- **Task input**:
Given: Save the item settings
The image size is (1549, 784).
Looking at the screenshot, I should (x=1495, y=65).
...
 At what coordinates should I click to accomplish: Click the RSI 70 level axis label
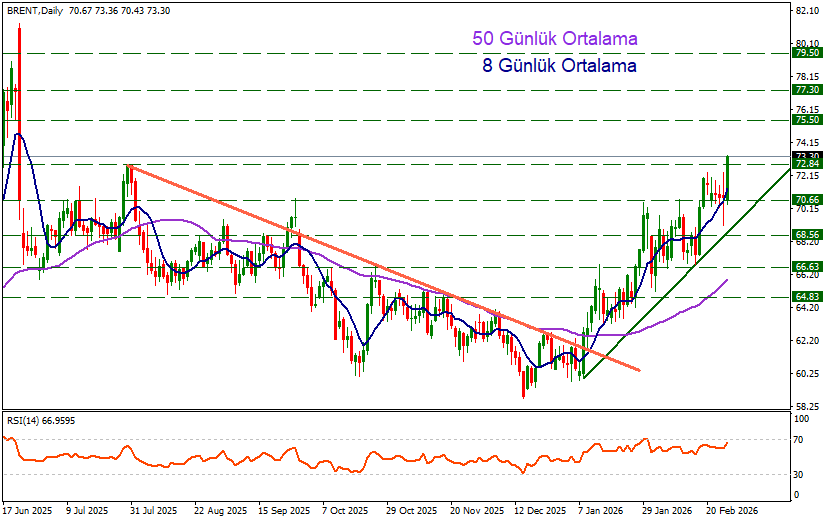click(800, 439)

- **Aim of the exercise**: Copy the rows from the line with "Given: Save the item settings" to the line with "Looking at the", both included, word for word.

- **Complete answer**:
Given: Save the item settings
The image size is (1549, 784).
Looking at the screenshot, I should (x=1495, y=65).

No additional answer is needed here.